What is expected - Please rewrite all of the material below, replacing "Where should I click to:" with "Where do I click to:" and leaving everything else unchanged.

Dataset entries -

_ _ _

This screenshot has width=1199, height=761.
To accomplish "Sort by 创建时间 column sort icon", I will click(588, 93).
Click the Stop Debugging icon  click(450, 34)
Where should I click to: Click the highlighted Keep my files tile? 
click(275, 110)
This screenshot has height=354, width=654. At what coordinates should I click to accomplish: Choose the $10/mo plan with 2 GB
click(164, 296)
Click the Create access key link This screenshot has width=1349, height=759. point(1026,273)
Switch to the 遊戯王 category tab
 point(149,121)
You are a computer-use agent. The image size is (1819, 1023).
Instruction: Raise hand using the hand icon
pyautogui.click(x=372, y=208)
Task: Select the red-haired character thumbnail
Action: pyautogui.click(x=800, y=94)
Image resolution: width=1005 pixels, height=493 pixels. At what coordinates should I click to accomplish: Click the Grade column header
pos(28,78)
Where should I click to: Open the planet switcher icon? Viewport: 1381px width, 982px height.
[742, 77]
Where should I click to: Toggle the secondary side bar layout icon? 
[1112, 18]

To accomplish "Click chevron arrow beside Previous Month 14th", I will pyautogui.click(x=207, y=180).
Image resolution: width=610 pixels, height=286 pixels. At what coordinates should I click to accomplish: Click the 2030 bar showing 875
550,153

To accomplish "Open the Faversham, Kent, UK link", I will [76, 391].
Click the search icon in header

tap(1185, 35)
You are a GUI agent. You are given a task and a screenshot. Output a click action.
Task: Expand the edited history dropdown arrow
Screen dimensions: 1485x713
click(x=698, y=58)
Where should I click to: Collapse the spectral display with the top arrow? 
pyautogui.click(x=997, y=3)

_ _ _

Result below -
This screenshot has width=1199, height=761.
To accomplish "Sort by 创建时间 column sort icon", I will click(588, 93).
Click the Stop Debugging icon  click(450, 34)
Where do I click to: Click the highlighted Keep my files tile? 
click(275, 110)
This screenshot has height=354, width=654. At what coordinates should I click to accomplish: Choose the $10/mo plan with 2 GB
click(164, 296)
Click the Create access key link This screenshot has width=1349, height=759. point(1026,273)
Switch to the 遊戯王 category tab
 point(149,121)
You are a computer-use agent. The image size is (1819, 1023).
Instruction: Raise hand using the hand icon
pyautogui.click(x=372, y=208)
Task: Select the red-haired character thumbnail
Action: pyautogui.click(x=800, y=94)
Image resolution: width=1005 pixels, height=493 pixels. At what coordinates should I click to accomplish: Click the Grade column header
pos(28,78)
Where do I click to: Open the planet switcher icon? Viewport: 1381px width, 982px height.
[742, 77]
Where do I click to: Toggle the secondary side bar layout icon? 
[1112, 18]

To accomplish "Click chevron arrow beside Previous Month 14th", I will pyautogui.click(x=207, y=180).
Image resolution: width=610 pixels, height=286 pixels. At what coordinates should I click to accomplish: Click the 2030 bar showing 875
550,153

To accomplish "Open the Faversham, Kent, UK link", I will [76, 391].
Click the search icon in header

tap(1185, 35)
You are a GUI agent. You are given a task and a screenshot. Output a click action.
Task: Expand the edited history dropdown arrow
Screen dimensions: 1485x713
click(x=698, y=58)
Where do I click to: Collapse the spectral display with the top arrow? 
pyautogui.click(x=997, y=3)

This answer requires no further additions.